### Task brief:
Write the next part of the notes on Bayesian methods below, starting right after their last line.

### Extract provided:

= = = =

Bayesian methods are data analysis tools derived from the principles of Bayesian inference and provide
parameter estimates with good statistical properties;
parsimonious descriptions of observed data;
predictions for missing data and forecasts of future data with full uncertainty quantification; and
a computational framework for model estimation, selection, decision making and validation.
builds on likelihood inference
Let’s take a step back and quickly review the basic form of Bayes’ theorem.
Suppose there are some events \(A\) and B having probabilities \(\Pr(A)\) and \(\Pr(B)\).
Bayes’ rule gives the relationship between the marginal probabilities of A and B and the conditional probabilities.
In particular, the basic form of Bayes’ rule or Bayes’ theorem is \[\Pr(A | B) = \frac{\Pr(A \ \textrm{and} \ B)}{\Pr(B)} = \frac{\Pr(B|A)\Pr(A)}{\Pr(B)}\]
\(\Pr(A)\) = marginal probability of event \(A\), \(\Pr(B | A)\) = conditional probability of event \(B\) given event \(A\), and so on.
“reverses the conditioning” e.g. Probability of Covid given a negative test versus probability of a negative test given Covid
For each \(\theta \in \Theta\), specify a prior distribution \(p(\theta)\) or \(\pi(\theta)\), describing our beliefs about \(\theta\) being the true population parameter.
For each \(\theta \in \Theta\) and \(y \in \mathcal{Y}\), specify a sampling distribution \(p(y|\theta)\), describing our belief that the data we see \(y\) is the outcome of a study with true parameter \(\theta\).
Likelihood \(L(\theta|y)\) proportional to \(p(y|\theta)\)
After observing the data \(y\), for each \(\theta \in \Theta\), update the prior distribution to a posterior distribution \(p(\theta | y)\) or \(\pi(\theta | y)\), describing our “updated” belief about \(\theta\) being the true population parameter.
Getting from Step 1 to 3? Bayes’ rule!
\[p(\theta | y) = \frac{p(\theta)p(y|\theta)}{\int_{\Theta}p(\tilde{\theta})p(y| \tilde{\theta}) \textrm{d}\tilde{\theta}} = \frac{p(\theta)p(y|\theta)}{p(y)}\] where \(p(y)\) obtained by Law of Total Probability
Many types of priors may be of interest. These may
represent our own beliefs;
represent beliefs of a variety of people with differing prior opinions; or
assign probability more or less evenly over a large region of the parameter space
designed to provide good frequentist behavior when little is known
Subjective Bayes: a prior should accurately quantify some individual’s beliefs about \(\theta\)

= = = =

### Listed records:
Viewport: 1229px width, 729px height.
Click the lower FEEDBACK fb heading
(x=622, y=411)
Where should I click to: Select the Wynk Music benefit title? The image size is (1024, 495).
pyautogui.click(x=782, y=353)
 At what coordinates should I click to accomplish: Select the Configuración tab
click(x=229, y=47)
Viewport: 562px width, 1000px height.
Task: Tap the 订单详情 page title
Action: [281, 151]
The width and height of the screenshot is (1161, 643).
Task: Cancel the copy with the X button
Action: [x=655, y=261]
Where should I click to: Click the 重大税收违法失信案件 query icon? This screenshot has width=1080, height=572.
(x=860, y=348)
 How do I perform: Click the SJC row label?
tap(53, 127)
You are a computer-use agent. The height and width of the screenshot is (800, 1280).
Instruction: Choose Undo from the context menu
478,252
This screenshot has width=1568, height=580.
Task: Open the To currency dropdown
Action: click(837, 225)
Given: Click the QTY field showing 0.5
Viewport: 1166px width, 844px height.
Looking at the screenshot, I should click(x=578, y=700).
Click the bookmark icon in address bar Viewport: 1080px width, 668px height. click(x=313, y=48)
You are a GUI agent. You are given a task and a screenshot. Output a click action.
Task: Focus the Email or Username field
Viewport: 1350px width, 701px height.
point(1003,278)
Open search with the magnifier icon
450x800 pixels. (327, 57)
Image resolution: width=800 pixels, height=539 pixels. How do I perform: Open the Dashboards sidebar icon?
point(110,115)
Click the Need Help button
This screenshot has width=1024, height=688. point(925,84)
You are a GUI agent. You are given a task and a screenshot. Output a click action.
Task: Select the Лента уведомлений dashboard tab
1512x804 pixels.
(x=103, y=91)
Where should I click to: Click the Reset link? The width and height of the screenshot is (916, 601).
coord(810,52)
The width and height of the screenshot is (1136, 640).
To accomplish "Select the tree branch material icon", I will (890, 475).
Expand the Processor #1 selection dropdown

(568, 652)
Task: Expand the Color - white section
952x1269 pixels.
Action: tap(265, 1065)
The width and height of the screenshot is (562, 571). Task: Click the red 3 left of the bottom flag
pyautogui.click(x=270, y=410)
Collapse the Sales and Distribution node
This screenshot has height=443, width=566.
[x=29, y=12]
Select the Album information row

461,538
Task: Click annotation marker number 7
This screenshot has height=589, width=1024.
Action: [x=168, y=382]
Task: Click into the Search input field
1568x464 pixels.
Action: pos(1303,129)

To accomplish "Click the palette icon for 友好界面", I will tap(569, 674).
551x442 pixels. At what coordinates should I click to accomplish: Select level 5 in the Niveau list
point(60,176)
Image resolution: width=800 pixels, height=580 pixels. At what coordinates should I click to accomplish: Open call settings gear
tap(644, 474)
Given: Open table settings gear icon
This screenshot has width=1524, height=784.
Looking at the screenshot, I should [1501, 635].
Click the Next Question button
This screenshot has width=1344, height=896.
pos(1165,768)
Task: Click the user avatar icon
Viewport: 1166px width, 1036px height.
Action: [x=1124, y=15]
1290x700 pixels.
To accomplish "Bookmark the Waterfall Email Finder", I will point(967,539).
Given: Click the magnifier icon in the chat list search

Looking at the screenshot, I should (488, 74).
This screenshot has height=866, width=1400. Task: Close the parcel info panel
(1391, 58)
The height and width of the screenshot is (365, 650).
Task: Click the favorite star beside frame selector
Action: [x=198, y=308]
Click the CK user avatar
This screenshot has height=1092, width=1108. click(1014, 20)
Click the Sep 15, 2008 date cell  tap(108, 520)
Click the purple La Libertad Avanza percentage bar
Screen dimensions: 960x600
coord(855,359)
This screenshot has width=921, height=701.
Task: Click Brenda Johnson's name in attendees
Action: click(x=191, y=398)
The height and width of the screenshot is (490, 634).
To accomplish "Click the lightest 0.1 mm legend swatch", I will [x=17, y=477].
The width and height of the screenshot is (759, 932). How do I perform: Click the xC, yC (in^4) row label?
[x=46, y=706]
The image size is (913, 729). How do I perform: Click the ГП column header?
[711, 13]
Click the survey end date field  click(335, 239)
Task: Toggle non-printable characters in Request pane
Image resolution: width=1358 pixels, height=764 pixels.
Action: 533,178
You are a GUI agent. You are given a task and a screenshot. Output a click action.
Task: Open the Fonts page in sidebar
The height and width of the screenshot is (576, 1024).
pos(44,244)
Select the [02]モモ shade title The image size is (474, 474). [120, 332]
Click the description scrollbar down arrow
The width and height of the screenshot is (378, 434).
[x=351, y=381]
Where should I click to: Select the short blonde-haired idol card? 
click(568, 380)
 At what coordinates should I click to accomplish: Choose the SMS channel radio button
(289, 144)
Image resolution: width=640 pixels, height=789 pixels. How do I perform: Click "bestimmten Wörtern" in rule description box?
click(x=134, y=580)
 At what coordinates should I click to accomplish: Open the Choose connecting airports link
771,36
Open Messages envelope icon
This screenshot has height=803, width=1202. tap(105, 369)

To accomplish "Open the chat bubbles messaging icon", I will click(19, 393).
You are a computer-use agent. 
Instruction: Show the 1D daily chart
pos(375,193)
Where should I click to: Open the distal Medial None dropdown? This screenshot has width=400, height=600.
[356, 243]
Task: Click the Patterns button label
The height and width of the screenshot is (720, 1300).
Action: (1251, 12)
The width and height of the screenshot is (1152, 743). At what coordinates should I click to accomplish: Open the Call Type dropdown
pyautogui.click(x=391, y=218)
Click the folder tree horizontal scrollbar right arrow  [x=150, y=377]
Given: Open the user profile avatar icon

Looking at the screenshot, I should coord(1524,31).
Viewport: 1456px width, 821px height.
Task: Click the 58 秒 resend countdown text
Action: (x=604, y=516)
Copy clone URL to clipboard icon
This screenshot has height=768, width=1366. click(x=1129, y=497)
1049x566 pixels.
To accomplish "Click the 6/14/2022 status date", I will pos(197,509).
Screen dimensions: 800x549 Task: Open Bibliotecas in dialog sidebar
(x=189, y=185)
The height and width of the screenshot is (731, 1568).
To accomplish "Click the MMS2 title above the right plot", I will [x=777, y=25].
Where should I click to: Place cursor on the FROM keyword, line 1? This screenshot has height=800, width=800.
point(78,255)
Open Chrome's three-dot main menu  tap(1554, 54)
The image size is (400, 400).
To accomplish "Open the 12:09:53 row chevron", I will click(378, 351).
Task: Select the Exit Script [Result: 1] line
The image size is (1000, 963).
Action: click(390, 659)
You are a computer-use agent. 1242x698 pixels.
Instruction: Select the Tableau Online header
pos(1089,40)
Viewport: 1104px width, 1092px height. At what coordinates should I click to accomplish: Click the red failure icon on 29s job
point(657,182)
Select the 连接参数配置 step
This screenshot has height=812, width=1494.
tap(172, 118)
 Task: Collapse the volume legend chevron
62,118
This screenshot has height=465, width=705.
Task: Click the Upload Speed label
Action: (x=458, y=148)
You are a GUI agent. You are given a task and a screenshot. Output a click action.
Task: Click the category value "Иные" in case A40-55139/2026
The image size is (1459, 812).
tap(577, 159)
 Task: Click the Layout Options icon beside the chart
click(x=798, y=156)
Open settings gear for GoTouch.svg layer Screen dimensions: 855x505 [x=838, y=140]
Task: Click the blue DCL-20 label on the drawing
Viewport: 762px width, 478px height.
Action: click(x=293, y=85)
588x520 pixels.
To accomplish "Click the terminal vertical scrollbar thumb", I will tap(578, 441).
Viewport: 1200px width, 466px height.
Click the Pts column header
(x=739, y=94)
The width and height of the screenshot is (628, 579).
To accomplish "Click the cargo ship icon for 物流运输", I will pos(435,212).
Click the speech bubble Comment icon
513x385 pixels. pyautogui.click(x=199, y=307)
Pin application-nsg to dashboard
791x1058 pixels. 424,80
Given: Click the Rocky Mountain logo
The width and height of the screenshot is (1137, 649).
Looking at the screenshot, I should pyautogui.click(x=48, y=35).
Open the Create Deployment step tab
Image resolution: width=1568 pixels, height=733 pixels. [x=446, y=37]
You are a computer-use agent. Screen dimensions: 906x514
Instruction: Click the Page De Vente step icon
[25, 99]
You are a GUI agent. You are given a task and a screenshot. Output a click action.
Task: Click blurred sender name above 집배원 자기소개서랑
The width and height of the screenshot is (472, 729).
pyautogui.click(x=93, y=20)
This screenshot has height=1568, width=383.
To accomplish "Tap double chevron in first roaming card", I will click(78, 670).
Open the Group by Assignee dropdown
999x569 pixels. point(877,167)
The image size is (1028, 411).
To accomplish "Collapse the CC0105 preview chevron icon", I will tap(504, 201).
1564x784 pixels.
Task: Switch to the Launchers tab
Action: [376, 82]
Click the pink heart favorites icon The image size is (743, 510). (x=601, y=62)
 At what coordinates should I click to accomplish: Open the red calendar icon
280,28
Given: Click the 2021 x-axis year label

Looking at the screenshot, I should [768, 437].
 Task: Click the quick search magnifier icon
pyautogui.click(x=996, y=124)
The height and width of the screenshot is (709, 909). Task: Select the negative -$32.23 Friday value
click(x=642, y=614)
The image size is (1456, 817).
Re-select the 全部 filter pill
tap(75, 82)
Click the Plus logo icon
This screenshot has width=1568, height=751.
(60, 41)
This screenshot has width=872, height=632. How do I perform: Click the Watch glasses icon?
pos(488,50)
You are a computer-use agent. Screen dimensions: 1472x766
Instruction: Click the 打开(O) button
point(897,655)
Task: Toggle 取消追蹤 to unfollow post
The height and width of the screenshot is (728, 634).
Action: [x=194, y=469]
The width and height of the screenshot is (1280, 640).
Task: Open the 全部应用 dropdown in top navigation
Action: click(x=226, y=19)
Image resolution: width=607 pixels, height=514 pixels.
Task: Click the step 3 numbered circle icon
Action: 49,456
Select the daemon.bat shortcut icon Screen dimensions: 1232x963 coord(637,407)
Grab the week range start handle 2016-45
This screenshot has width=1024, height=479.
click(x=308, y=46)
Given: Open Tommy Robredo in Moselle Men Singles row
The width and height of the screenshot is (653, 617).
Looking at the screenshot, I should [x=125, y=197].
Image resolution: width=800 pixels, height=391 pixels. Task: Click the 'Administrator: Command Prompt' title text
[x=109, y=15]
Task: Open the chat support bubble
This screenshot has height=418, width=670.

= = = =

### Response to the exercise:
Objective Bayes: the prior should be chosen to produce a procedure with “good” operating characteristics without including subjective prior knowledge
Weakly informative: prior centered in a plausible region but not overly-informative, as there is a tendency to be over confident about one’s beliefs
Empirical Bayes: uses the data to estimate the prior, then pretends it was known
Practical Bayes: Combination
The prior quantifies ‘your’ initial uncertainty in \(\theta\) before you observe new data (new information) - this may be necessarily subjective & summarizes experience in a field or prior research.
Even if the prior is not “perfect”, placing higher probability in a ballpark of the truth leads to better performance.
Hence, it is very seldom the case that a weakly informative prior is not preferred over no prior. (Model selection is one case where one needs to be careful!)
One (very important) role of the prior is to stabilize estimates (shrinkage) in the presence of limited data.
Work on Lab 0
Finally, here are some readings to entertain you. Make sure to glance through them within the next week. See Course Resources
Efron, B., 1986. Why isn’t everyone a Bayesian?. The American Statistician, 40(1), pp. 1-5.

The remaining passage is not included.